Slade - Very interesting article! You might want to fix this typo on page 2.

The year should be 1854.

Sorry to be nit-picky.

StG

Very interesting … fascinating subject.

Have you considered shopping it around to magazines as a filler article or freelancing articles in some way? I know you worked at different publications, but there are niche markets that might like them.

I have actually been thinking of doing that myself =)

To StGermain:
Don’t apologise - I’m glad you pointed it out. I must have proof-read that piece half a dozen times before finally posting it, but I still managed to miss that particular typo. I’ve corrected it now, though.

To Aruvqan:
I’ve been free-lancing for a quite a few years now, and that’s still how I earn my living. The beauty of my own website, though, is that it lets me tackle these particular subjects at the length I think they deserve - anything up to 15,000 words - and there’s very few paying magazines with the format or the inclination to run anything that long. Cutting the articles to a more manageable 1,500 words or so would make them far less appealing to me as a writer, and rule out providing the sort of comprehensive account of each subject I’m aiming to give.
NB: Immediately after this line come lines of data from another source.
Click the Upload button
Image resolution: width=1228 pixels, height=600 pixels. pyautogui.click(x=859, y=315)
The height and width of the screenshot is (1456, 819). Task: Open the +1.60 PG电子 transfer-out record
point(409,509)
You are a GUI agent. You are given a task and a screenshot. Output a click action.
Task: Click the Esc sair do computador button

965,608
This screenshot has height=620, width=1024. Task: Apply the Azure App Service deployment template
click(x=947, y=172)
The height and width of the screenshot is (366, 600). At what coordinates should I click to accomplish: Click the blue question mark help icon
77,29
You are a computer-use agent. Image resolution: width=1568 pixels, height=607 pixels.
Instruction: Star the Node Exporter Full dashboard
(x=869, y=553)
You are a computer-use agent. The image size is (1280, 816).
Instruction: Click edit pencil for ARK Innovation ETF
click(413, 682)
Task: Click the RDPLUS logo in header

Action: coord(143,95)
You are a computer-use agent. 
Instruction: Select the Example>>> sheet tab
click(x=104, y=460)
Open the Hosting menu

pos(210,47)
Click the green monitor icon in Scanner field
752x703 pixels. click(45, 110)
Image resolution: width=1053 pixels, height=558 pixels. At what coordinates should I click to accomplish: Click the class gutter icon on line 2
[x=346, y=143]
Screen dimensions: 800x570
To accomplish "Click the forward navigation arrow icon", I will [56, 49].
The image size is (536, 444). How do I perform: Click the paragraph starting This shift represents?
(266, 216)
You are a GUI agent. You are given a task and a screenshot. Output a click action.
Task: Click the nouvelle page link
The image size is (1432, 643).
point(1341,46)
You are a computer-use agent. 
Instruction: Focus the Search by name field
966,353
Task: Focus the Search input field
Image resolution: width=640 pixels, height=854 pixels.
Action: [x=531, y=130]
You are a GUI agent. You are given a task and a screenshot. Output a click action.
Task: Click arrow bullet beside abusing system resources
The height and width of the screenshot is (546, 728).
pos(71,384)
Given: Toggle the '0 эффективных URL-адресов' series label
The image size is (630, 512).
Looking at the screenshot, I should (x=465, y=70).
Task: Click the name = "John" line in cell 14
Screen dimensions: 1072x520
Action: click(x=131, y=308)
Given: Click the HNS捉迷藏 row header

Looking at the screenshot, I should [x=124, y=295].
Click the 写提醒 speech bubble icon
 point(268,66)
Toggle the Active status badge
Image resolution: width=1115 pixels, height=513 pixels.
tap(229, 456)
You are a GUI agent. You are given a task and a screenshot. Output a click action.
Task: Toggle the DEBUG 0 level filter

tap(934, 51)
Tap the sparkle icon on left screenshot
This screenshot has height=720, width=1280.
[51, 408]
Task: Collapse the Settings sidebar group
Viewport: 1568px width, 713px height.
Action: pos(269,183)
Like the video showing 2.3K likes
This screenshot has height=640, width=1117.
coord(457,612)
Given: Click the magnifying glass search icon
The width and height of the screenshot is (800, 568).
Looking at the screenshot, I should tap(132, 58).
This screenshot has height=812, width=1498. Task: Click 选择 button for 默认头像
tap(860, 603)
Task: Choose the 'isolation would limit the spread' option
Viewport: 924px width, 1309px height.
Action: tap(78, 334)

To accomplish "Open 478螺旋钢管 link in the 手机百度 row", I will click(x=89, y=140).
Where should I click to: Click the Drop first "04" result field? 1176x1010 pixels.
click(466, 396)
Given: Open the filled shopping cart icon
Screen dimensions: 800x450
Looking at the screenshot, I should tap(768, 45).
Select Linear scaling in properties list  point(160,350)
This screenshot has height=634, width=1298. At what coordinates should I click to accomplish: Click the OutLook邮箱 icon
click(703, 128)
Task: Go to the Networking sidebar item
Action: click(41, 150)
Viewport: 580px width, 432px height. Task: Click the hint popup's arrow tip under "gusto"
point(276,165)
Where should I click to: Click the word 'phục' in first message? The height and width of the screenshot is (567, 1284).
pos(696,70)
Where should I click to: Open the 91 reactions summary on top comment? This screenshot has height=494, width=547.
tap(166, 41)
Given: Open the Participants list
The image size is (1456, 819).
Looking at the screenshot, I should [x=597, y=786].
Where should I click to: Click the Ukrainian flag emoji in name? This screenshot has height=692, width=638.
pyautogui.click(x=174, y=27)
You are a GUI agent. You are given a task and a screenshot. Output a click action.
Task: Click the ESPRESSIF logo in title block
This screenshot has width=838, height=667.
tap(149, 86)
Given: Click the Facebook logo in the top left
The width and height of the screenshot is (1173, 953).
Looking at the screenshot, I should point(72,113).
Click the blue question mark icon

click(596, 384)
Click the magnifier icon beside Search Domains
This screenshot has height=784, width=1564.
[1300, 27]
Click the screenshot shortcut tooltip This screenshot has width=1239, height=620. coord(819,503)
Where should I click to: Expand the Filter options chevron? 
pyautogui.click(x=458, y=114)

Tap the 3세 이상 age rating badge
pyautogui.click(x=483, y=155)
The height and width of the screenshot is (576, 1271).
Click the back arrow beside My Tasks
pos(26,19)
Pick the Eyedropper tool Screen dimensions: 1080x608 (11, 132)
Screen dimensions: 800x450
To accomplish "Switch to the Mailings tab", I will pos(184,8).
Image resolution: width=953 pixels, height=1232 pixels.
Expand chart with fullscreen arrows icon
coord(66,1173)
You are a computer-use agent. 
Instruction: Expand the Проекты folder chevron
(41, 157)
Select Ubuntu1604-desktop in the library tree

Also, most commercial magazines demand a nice neat anniversary as the peg to hang any historical article on, so unless you’re writing about something that happened exactly 25, 50 or 100 years ago, your chances of selling the piece are pretty poor. The additional problem with niche magazines is that most of them have very little money, and their rates of pay - assuming they pay anything at all - reflect that fact.

I’m not complaining, because I’ve got plenty of other work to pay the bills, and it’s nice to have one outlet where I can let the material dictate its own needs and write it up exactly as I think it should be done. PlanetSlade has produced quite an encouraging response so far, both in terms of the number of visitors I’m getting and the enjoyment people get from the articles. That’s enough to be going on with, and if the exposure should lead to anything further down the line, then that’s gravy.

Interestingly there is a podcast, called Sparkle Tack, about San Francisco that covers a very similar subject.